While trying to prescribe exactly how employees must act in order to be friendly may not work, having some rules or guidelines does make it easier to communicate to employees just what you want. Many retailers, for example, tell their employees to greet every customer who enters and, when a customer asks where something is, they tell their employees to take them there, rather than just point. Others have rules about opening additional check-out lanes when a certain number of customers are in line.

Keep in mind, though, that employees need some leeway to deal with a specific situation. Take, for example, the common service of carrying customers’ packages to their cars. “You need to be careful. Some men take offense, like you are implying that they can’t carry something that heavy,” said Stoakes. There have also been incidents in which female employees feel uncomfortable accompanying a male customer to his car.

“There’s a place for written rules,” said Hue, “but you also want your employees to think outside the box. If you’re out of the 1.75 size the customer wants, then you want your employee to think of selling them a liter size and a 750 for the 1.75 price. Now, you’ve treated the customer right and you’ve taken care of the problem.”

And, other retailers note, you have to give your employees the opportunities they need to provide good customer service. A big issue: scheduling enough employees so that they can attend to the needs of customers. “It’s how you divide up their functions,” said Notarius. “Most [retailers] want their employees to be handling both customers and stocking. But you want to have people free to take care of the floor, to meet and greet customers. About five years ago, though, I separated the stock work from sales in the wine department. Now, the people on the floor spend about 80% of their time with customers and do only some minor stocking.”

The operation’s computer system is also an important consideration. Does it allow for fast check-outs? Can employees use it to quickly access information? Does it provide customers with receipts that clearly list the products they purchased and the discounts they’ve received?

Both Notarius and Stoakes have done something else to ensure that customers can get the service they need. They set up customer-service centers in their stores and manned them with their best employees. “These are the people who know how to give refunds or how to make recommendations,” said Stoakes. Both retailers noted that it is important that such a center be very visible. “It tells people where to go when they need help,” said Notarius.

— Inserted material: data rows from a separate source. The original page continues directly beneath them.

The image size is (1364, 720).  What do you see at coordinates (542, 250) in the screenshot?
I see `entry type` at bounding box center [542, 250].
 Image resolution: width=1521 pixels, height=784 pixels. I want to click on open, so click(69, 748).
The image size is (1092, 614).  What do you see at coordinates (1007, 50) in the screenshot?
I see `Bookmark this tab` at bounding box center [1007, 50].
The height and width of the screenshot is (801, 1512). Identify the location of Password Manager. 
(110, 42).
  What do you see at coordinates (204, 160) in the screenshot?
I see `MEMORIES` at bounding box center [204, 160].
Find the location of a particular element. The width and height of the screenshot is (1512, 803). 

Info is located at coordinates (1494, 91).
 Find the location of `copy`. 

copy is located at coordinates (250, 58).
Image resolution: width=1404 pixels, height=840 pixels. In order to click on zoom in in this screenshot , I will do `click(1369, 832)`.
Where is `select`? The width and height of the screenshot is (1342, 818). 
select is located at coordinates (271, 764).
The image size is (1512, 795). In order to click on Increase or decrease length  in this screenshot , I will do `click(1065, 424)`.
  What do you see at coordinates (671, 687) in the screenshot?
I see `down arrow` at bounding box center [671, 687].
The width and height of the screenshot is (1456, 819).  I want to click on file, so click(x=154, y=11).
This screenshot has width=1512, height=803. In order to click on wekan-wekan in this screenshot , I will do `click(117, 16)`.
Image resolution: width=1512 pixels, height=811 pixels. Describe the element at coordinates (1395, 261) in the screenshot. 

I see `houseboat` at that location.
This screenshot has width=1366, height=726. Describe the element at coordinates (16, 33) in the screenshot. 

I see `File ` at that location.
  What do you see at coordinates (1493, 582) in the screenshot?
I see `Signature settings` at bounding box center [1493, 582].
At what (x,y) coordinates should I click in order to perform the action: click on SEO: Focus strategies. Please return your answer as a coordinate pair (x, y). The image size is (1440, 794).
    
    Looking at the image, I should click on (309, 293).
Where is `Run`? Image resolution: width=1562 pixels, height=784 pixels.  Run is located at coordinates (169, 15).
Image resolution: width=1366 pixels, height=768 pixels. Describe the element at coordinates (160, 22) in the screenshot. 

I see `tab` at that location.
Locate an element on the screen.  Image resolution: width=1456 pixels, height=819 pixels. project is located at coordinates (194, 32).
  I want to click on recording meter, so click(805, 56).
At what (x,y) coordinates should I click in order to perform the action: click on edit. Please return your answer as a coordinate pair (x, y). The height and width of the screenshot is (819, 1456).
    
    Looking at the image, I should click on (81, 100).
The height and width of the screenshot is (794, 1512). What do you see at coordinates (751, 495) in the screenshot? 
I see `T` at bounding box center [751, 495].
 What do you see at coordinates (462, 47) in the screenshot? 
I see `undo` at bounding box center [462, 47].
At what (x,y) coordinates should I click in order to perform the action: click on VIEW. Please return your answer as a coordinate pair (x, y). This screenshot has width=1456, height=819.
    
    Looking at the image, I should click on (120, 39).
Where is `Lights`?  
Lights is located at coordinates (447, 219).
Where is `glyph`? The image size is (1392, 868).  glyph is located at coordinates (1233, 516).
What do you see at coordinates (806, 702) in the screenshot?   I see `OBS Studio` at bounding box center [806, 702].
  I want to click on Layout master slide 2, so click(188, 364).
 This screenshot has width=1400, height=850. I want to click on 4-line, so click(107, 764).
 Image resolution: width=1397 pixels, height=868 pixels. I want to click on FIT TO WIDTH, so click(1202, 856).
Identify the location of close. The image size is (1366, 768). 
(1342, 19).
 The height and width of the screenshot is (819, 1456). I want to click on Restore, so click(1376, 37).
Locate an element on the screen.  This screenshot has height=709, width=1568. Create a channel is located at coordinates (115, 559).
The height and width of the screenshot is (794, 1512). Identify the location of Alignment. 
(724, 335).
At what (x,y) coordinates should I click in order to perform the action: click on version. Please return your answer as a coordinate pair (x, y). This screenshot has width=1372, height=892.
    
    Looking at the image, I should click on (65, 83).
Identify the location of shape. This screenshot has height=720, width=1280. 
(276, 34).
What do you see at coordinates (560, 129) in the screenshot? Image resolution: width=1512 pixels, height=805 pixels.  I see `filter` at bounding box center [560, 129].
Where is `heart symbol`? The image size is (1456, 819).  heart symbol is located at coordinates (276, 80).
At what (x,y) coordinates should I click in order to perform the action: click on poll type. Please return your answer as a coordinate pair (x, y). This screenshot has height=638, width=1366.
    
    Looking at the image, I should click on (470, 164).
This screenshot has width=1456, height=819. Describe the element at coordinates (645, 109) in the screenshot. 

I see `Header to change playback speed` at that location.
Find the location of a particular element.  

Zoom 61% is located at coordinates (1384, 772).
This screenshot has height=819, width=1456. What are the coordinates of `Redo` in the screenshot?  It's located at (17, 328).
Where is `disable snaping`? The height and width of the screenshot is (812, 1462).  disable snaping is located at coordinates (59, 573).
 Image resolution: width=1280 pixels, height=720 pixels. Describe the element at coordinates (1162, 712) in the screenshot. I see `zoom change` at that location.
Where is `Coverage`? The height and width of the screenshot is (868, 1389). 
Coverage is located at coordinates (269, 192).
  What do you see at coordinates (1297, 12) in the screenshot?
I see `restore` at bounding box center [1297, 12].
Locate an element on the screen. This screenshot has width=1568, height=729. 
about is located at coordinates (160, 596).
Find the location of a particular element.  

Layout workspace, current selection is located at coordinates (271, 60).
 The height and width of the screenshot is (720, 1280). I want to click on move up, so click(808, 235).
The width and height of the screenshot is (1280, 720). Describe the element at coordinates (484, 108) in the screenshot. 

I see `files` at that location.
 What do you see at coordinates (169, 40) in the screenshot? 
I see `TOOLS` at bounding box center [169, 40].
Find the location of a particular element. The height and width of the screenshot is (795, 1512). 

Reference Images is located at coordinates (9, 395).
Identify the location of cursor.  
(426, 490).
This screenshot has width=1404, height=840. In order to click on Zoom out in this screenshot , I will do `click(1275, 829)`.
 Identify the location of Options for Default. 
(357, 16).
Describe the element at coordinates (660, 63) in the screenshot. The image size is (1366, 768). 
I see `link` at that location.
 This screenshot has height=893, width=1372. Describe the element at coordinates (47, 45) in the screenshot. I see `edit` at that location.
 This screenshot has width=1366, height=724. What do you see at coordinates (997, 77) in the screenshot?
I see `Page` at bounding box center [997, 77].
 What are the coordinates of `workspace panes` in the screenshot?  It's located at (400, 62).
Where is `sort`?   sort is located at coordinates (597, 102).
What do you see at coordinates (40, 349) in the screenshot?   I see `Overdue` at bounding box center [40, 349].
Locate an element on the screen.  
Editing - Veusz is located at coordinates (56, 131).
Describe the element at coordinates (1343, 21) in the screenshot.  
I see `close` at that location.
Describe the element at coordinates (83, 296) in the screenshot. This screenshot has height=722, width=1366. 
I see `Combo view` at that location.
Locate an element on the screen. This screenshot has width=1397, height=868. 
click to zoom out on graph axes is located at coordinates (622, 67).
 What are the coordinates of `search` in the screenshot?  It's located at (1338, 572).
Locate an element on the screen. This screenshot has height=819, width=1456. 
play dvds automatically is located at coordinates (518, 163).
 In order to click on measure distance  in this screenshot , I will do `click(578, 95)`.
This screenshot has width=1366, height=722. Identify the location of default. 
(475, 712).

One old saw in the retailing world is that it costs 20 times more money to attract a new customer than it does to keep an old one. Another old saw is that customers who like you will tell all their friends. “And word-of-mouth is the greatest advertising in the world,” said Haskell’s Manning.

In a word, three of the most important things in retail are “Service, service, service.”


Cheryl Ursin is contributing editor to Beverage Dynamics and Cheers. Her writing has also appeared in The New York Times and other publications.


Going the Extra Mile

Here’s a sampling of some of the all-important small details that some retailers provide to ensure extra-special customer service.

FREE GIFT BAGS AND BOWS.

“The cost of a mylar silver bag and a bow is minimal,” said Dan Manning of Haskell’s, Minneapolis, MN. “And it makes the customer smile.”

REAL EXPRESS LANES.

“Our express lane is open at all times,” said Jack Stoakes, of Liquor Mart, Boulder, CO. “Having a closed express lane is a double negative.”

PURCHASING ON THE GO.

“We have customers who call us on their car phones,” reported Brian Hue, Cork ‘N’ Bottle, Covington, KY. “We can have their purchases ready for them at the check-out as soon as they arrive.”

POSTCARDS.

“We printed up special Haskell’s postcards that say, ‘Thank you for shopping with us.’ We send them out after we’ve set up a party or done a home delivery. It’s amazing how many comments we’ve received about them,” said Manning.

THE LITTLE THINGS.

“It’s eliminating the little aggravations,” said Stoakes. “It’s having shopping carts that run right and making sure the aisles are clear so customers can navigate them. If customers come here after having a bad day, we want to take those chips off their shoulders. And it’s amazing the reactions you get when you do.”